__TRECHO DO DOCUMENTO__.
-=-=-=-=-

Mia, Jade e Riley vão a uma das sessões que envolve segurar uma mão de cerâmica (contam que é a mão decepada de uma vidente), dizer “fale comigo” e “pode entrar”. Os espíritos não apenas aparecem, encarnam, mas só por 90 segundos, tem que apagar a vela e acabar com tudo. Mia topa em ser uma das cobaias e, como espectadoras, começamos a ver o terror de frente, em um jogo de câmeras que já muda o ritmo do filme. A situação das pessoas mortas é perturbadora e é como se pudéssemos segurar aquela mão junto. A performance de Sophia Wilde nessas cenas dá o tom de como ela carrega a protagonista no corpo, lembrando a Lupita Nyong’o em Corra, de Jordan Peele.

-=-=-=-=-

__DADOS EXTRAÍDOS__.
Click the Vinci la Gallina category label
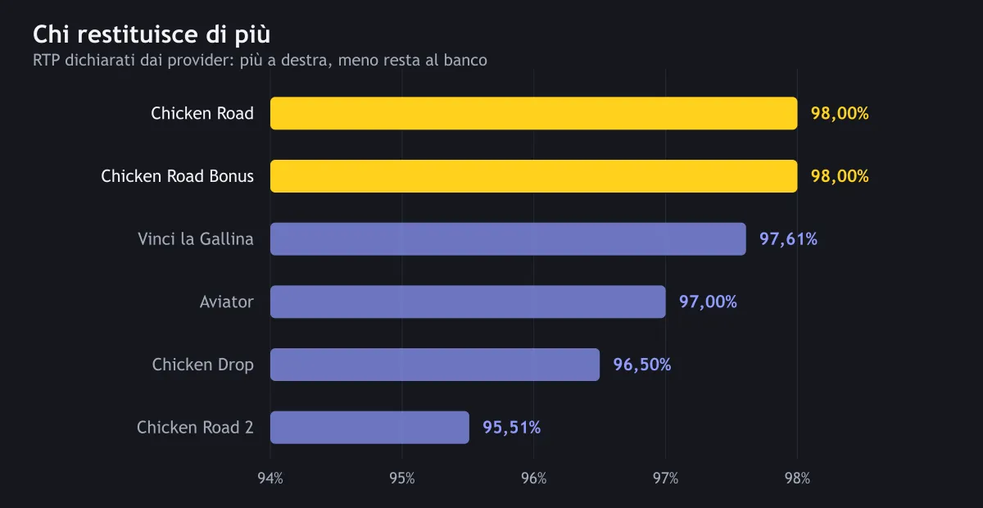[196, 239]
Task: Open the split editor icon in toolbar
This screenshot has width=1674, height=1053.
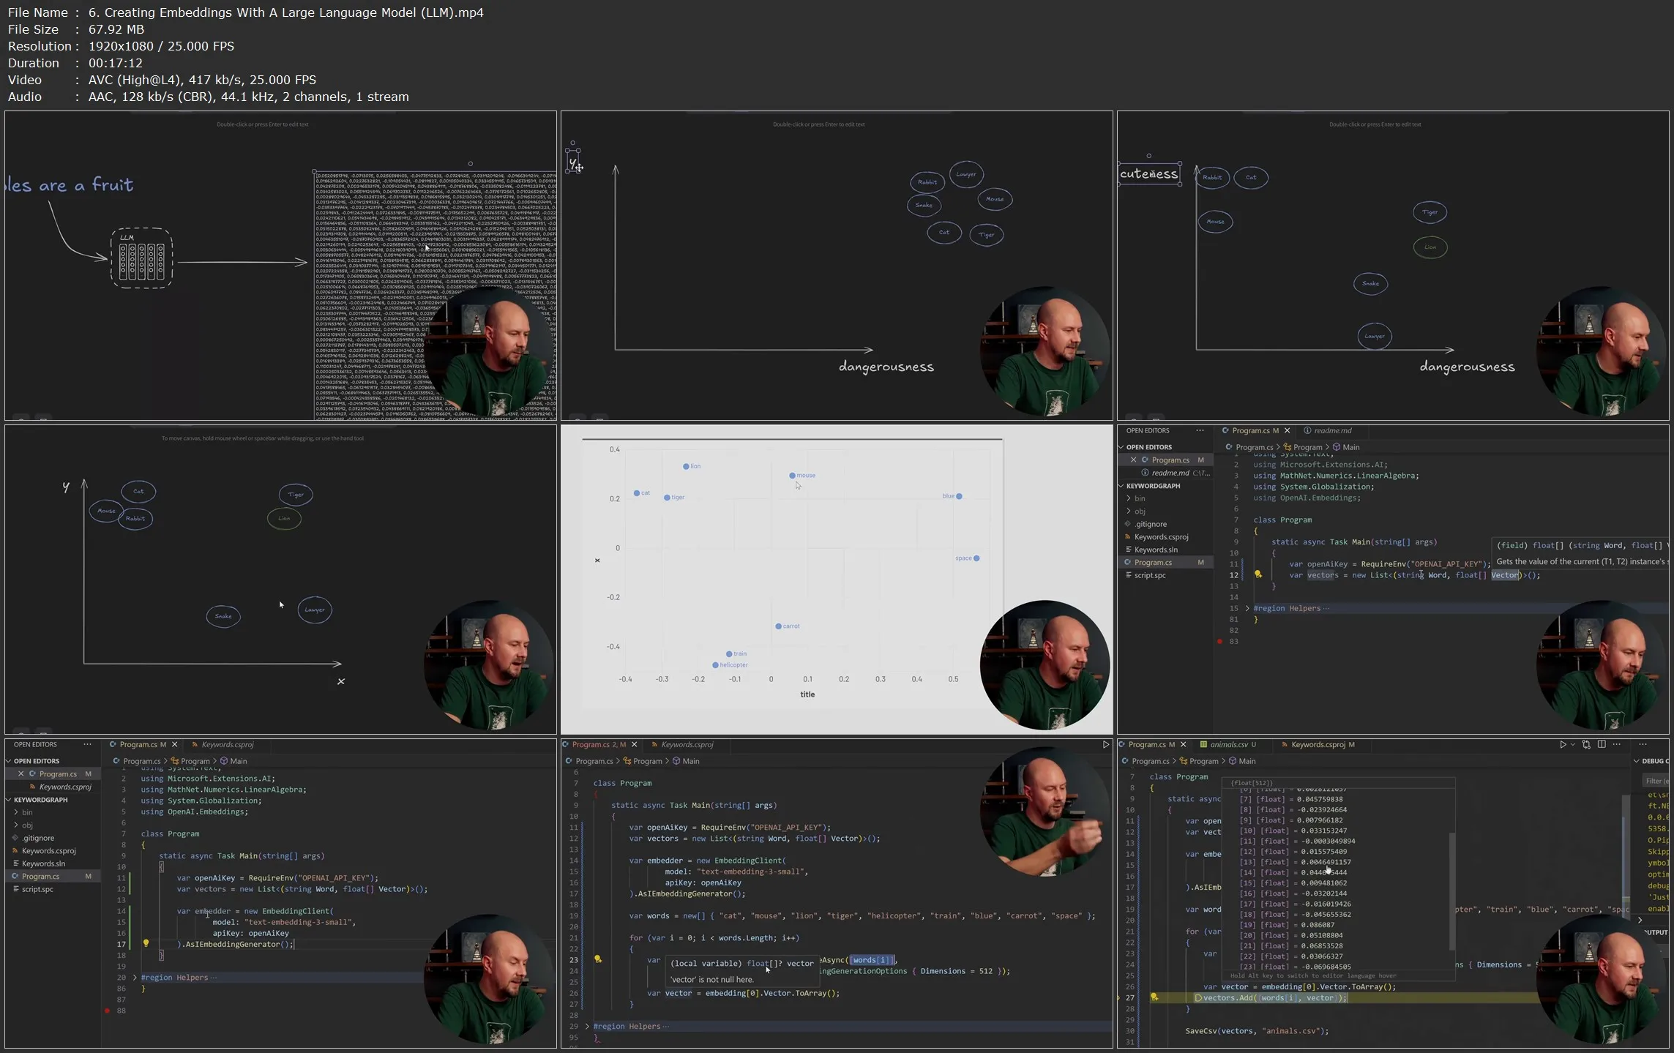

-=-=-=-=-

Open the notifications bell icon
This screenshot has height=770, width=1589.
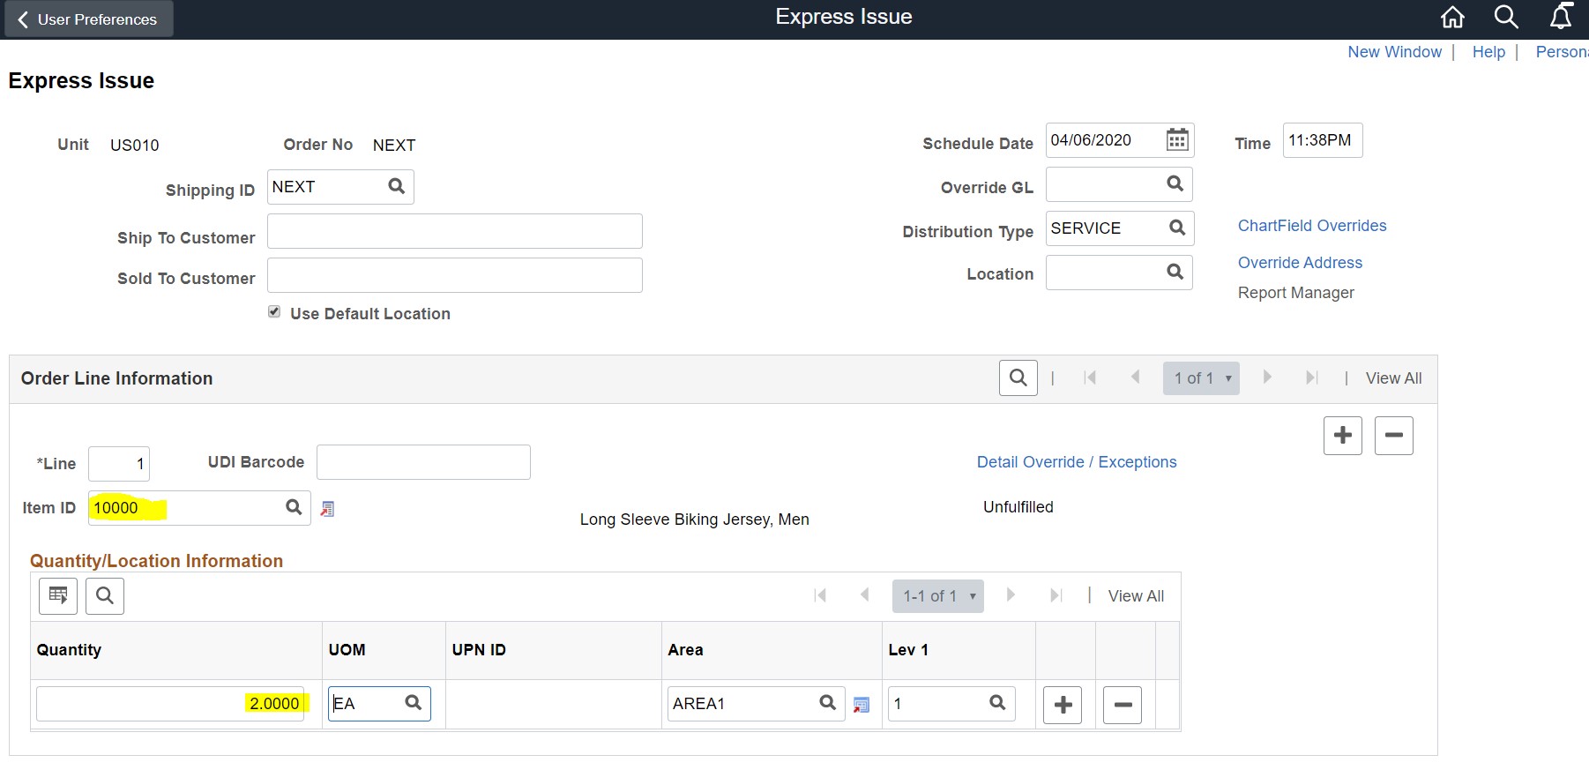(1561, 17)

-=-=-=-=-

__COMPLETE O SEGUINTE__.
1. Cite o trecho da resenha do filme de “Mia, Jade e” a “de Jordan Peele.”.
2. Dê continuidade à resenha do filme a partir do ponto em que ela termina.

__RESULTADOS FINAIS__.
1.
Mia, Jade e Riley vão a uma das sessões que envolve segurar uma mão de cerâmica (contam que é a mão decepada de uma vidente), dizer “fale comigo” e “pode entrar”. Os espíritos não apenas aparecem, encarnam, mas só por 90 segundos, tem que apagar a vela e acabar com tudo. Mia topa em ser uma das cobaias e, como espectadoras, começamos a ver o terror de frente, em um jogo de câmeras que já muda o ritmo do filme. A situação das pessoas mortas é perturbadora e é como se pudéssemos segurar aquela mão junto. A performance de Sophia Wilde nessas cenas dá o tom de como ela carrega a protagonista no corpo, lembrando a Lupita Nyong’o em Corra, de Jordan Peele.

2.
As cenas de possessão, brutais no começo, vão ganhando contornos de graça em cenas divertidas com os jovens filmando as performances por horas a fio. Justamente quando ninguém mais está levando a sério as sessões, Riley convence a irmã e a amiga mais velha a ser o próximo, então, quem aparece? Um espírito que diz ser a mãe de Mia. Aí que a coisa desanda, ela quer falar com a mãe, deixa ultrapassar os 90 segundos e o espírito toma conta e começa a violentar o corpo de Riley. O que se segue depois é um interessante escape da dupla de diretores para não cair no clichê, apostando em abordagens do cinema independente. A partir disso Fale comigo é sobre Mia lidando com os espíritos (em todos os graus de sentido) do luto e da adolescência.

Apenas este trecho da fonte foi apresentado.